What this task involves ▸
Transcribe all of the records exactly, leaving every line as it is.

[[ Information open ]]

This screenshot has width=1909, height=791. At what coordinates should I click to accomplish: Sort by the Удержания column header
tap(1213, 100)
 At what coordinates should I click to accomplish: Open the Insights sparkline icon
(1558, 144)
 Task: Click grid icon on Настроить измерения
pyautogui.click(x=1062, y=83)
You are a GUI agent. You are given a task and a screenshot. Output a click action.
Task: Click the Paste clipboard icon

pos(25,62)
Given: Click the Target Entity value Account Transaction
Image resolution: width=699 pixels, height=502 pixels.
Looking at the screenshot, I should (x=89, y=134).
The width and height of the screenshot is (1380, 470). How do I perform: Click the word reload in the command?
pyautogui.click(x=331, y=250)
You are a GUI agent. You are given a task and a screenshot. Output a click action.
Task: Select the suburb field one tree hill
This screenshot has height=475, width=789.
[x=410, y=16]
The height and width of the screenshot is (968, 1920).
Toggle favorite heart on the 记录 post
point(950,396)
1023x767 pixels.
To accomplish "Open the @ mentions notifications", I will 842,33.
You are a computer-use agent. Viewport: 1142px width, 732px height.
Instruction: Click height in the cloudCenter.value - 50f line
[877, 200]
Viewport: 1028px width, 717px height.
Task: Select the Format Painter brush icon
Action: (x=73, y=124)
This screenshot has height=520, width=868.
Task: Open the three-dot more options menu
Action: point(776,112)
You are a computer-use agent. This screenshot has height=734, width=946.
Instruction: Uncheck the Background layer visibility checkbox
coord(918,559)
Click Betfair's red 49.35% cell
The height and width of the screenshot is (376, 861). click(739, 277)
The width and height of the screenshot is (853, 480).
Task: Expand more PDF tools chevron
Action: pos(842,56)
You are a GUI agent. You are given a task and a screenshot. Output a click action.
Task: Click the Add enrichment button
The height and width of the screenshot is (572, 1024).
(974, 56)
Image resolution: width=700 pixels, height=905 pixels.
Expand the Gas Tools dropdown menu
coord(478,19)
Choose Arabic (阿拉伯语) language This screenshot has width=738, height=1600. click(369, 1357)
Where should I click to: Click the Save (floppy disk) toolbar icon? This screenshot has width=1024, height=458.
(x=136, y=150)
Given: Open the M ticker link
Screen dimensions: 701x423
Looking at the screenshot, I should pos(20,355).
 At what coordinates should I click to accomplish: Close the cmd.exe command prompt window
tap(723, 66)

[[ Information closed ]]

Task output ▸
This screenshot has width=1909, height=791. At what coordinates should I click to accomplish: Sort by the Удержания column header
tap(1213, 100)
 At what coordinates should I click to accomplish: Open the Insights sparkline icon
(1558, 144)
 Task: Click grid icon on Настроить измерения
pyautogui.click(x=1062, y=83)
You are a GUI agent. You are given a task and a screenshot. Output a click action.
Task: Click the Paste clipboard icon

pos(25,62)
Given: Click the Target Entity value Account Transaction
Image resolution: width=699 pixels, height=502 pixels.
Looking at the screenshot, I should (x=89, y=134).
The width and height of the screenshot is (1380, 470). How do I perform: Click the word reload in the command?
pyautogui.click(x=331, y=250)
You are a GUI agent. You are given a task and a screenshot. Output a click action.
Task: Select the suburb field one tree hill
This screenshot has height=475, width=789.
[x=410, y=16]
The height and width of the screenshot is (968, 1920).
Toggle favorite heart on the 记录 post
point(950,396)
1023x767 pixels.
To accomplish "Open the @ mentions notifications", I will 842,33.
You are a computer-use agent. Viewport: 1142px width, 732px height.
Instruction: Click height in the cloudCenter.value - 50f line
[877, 200]
Viewport: 1028px width, 717px height.
Task: Select the Format Painter brush icon
Action: (x=73, y=124)
This screenshot has height=520, width=868.
Task: Open the three-dot more options menu
Action: point(776,112)
You are a computer-use agent. This screenshot has height=734, width=946.
Instruction: Uncheck the Background layer visibility checkbox
coord(918,559)
Click Betfair's red 49.35% cell
The height and width of the screenshot is (376, 861). click(739, 277)
The width and height of the screenshot is (853, 480).
Task: Expand more PDF tools chevron
Action: pos(842,56)
You are a GUI agent. You are given a task and a screenshot. Output a click action.
Task: Click the Add enrichment button
The height and width of the screenshot is (572, 1024).
(974, 56)
Image resolution: width=700 pixels, height=905 pixels.
Expand the Gas Tools dropdown menu
coord(478,19)
Choose Arabic (阿拉伯语) language This screenshot has width=738, height=1600. click(369, 1357)
Where should I click to: Click the Save (floppy disk) toolbar icon? This screenshot has width=1024, height=458.
(x=136, y=150)
Given: Open the M ticker link
Screen dimensions: 701x423
Looking at the screenshot, I should pos(20,355).
 At what coordinates should I click to accomplish: Close the cmd.exe command prompt window
tap(723, 66)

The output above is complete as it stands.